** Extrait **
★ ★ ★ ★ ★ ★ ★
Intrigué par le vieux cliché d’une imposante demeure trônant sur la pointe Medawar, puis par une aquarelle de l’orientaliste Luit Lloyd représentant la même maison, Gaby Daher mettra presque une décennie à découvrir qu’il s’agit de l’actuel siège du parti Katëb, à Saïfi. « Et ce grâce à une aquarelle représentant Mme Medawar dans son salon octogonal, exécutée en 1836 par François d’Orléans, prince de Joinville. Or cette forme octogonale d’un salon n’existe qu’au siège des Kataëb », raconte Gaby Daher.
Édifiée sur une falaise plongeant dans l’eau, la demeure à deux étages existait donc en 1836. Elle est l’une des plus anciennes maisons construites extra-muros encore préservées. « Sa façade ouest s’ouvrait sur la future place des Martyrs par une galerie et fenêtres géminées, et par trois baies vitrées au rez-de-chaussée. Mais nous n’arrivons pas à préciser à quelle date la maison Medawar a été acquise par Assaad bey Malhamé. Nous savons toutefois qu’elle a été successivement le siège de la mission diplomatique d’Angleterre, de l’Hôtel d’Angleterre, la locanda Misr al-Koubra et la base de la marine française », indique le collectionneur Daher. Que, plus tard, le grand-père de Gilbert Yared (marié à une descendante de la famille Malhamé) a hérité de la maison et qu’il l’a habitée avec son beau-père Joseph Boustany, jusqu’en 1980, avant de la céder au parti Kataëb. Contacté par L’Orient-Le Jour, Gilbert Yared a refusé de donner plus d’explications : « Je préfère ne pas aborder ce sujet qui reste délicat et douloureux pour moi. »
★ ★ ★ ★ ★ ★ ★
** Un bloc de données **
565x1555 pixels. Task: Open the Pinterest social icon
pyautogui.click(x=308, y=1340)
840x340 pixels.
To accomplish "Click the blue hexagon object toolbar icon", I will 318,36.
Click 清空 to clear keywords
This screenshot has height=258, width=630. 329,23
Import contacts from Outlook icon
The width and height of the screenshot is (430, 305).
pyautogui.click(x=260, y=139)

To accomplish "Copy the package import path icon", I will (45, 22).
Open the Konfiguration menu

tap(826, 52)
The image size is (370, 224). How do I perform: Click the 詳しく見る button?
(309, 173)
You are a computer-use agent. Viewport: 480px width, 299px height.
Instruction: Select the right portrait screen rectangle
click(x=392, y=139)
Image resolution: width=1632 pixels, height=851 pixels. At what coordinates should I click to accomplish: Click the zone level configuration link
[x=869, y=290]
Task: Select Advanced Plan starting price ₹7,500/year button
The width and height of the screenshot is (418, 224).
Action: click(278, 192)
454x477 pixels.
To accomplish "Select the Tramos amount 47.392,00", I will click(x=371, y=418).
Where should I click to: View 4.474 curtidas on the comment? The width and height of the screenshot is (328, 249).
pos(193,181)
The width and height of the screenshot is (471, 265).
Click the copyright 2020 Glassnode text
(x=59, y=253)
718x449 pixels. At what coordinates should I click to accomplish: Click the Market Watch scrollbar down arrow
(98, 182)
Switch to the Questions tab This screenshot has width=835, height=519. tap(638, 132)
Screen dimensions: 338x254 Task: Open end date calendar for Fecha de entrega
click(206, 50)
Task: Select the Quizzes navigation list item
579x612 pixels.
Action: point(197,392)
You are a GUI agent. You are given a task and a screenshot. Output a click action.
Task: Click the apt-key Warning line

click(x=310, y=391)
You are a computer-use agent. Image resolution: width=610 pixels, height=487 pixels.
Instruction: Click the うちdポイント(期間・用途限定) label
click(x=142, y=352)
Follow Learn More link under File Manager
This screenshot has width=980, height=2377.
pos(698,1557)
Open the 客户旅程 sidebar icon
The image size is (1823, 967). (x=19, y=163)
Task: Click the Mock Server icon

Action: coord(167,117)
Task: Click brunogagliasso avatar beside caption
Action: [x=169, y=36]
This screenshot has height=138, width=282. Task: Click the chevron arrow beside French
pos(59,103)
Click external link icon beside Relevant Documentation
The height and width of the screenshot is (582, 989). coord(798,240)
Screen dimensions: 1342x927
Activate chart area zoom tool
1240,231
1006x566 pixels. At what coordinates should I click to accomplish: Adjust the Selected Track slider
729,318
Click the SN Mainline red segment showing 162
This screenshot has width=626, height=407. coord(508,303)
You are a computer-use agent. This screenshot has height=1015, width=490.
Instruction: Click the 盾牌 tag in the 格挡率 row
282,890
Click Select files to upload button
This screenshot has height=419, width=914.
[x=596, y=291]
★ ★ ★ ★ ★ ★ ★
** Tâches à réaliser **
1 – Résumez en deux phrases le texte sur la maison Medawar.
2 – Reprenez le texte sur la maison Medawar là où il s'arrête et poursuivez-le.
Ces données proviennent d'une autre source.

** Résultats attendus **
1 – Gaby Daher a mis près d'une décennie à établir, grâce notamment à une aquarelle de 1836 représentant un salon octogonal, que la maison Medawar est l'actuel siège du parti Kataëb à Saïfi. Cette demeure, l'une des plus anciennes maisons extra-muros encore préservées, a notamment abrité la mission diplomatique d'Angleterre et la base de la marine française, puis a été habitée jusqu'en 1980 par le grand-père de Gilbert Yared avant d'être cédée au parti Kataëb.

2 –
Au sommet du pouvoir ottoman
Les photographies et les aquarelles représentant l’ancienne demeure Malhamé ont été l’occasion de revenir sur l’histoire de cette famille. Dans une étude portant sur les élites levantines et les réseaux transimpériaux à la veille de la révolution des Jeunes-Turcs en 1908, Jens Hanssen, professeur d’histoire du Moyen-Orient et de la Méditerranée à l’Université de Toronto, au Canada, aborde le récit des frères aînés, Salim et Nagib Malhamé, leur ascension et leur chute à la cour du sultan Abdülhamid II (1842-1918).
Leur père Béchara (1824-1867), un maronite originaire de Aqoura, dans le nord du Liban, était avocat. Leur mère, Warda al-Jarwa (1835-1915), est née à Alexandrie, où son père avait reçu le titre de marquis du Vatican. Le couple a eu six enfants : Salim, Nagib, Habib, Philippe, Alexandre et Choucri. Leur nom « apparaît dans de nombreuses archives ottomanes et européennes », signale Jens Hanssen.
L’aîné, Salim, a fréquenté le collège de Aïntoura, puis le prestigieux lycée franco-ottoman de Galatasaray, à Istanbul, en 1867. « Il possédait tous les atouts physiques pour une carrière impressionnante au service de l’Empire ottoman », relève l’historien français Olivier Bouquet, spécialiste de l’Empire ottoman et auteur de Les pachas du sultan : essai sur les agents supérieurs de l’État ottoman (1839-1909), paru aux éditions Peeters Leuven en 2007. Entré dans la fonction publique ottomane en 1871 comme commis subalterne aux archives du Conseil d’État, Salim Malhamé (1851-1937) gravit les échelons de la bureaucratie et devient directeur général de l’Administration de la dette publique ottomane (PDA) et représentant ottoman au comité des ambassadeurs qui décidait des gouverneurs du Mont-Liban. En 1881, il épouse Aimée Crespin, la fille d’Alexandre Crespin, du groupe Glavany-Crespin-Lorando qui, avec d’autres magnats de l’immobilier et dynasties bancaires du Levant, a investi dans le développement d’infrastructures à grande échelle à Istanbul. En 1893, Salim Pacha est promu ministre des Forêts, des Mines et de l’Agriculture. Il est chargé de négocier les concessions de la production de bois en Albanie, l’exploitation des mines de charbon sur la côte de la mer Noire et les plantations commerciales de bananes à Alanya. Ses cinq filles se sont mariées avec des membres de l’aristocratie italienne et allemande. Il a d’ailleurs fait partie du comité d’organisation du séjour de l’empereur Guillaume II au palais de Yıldız et de son voyage ultérieur au Mont-Liban et en Palestine.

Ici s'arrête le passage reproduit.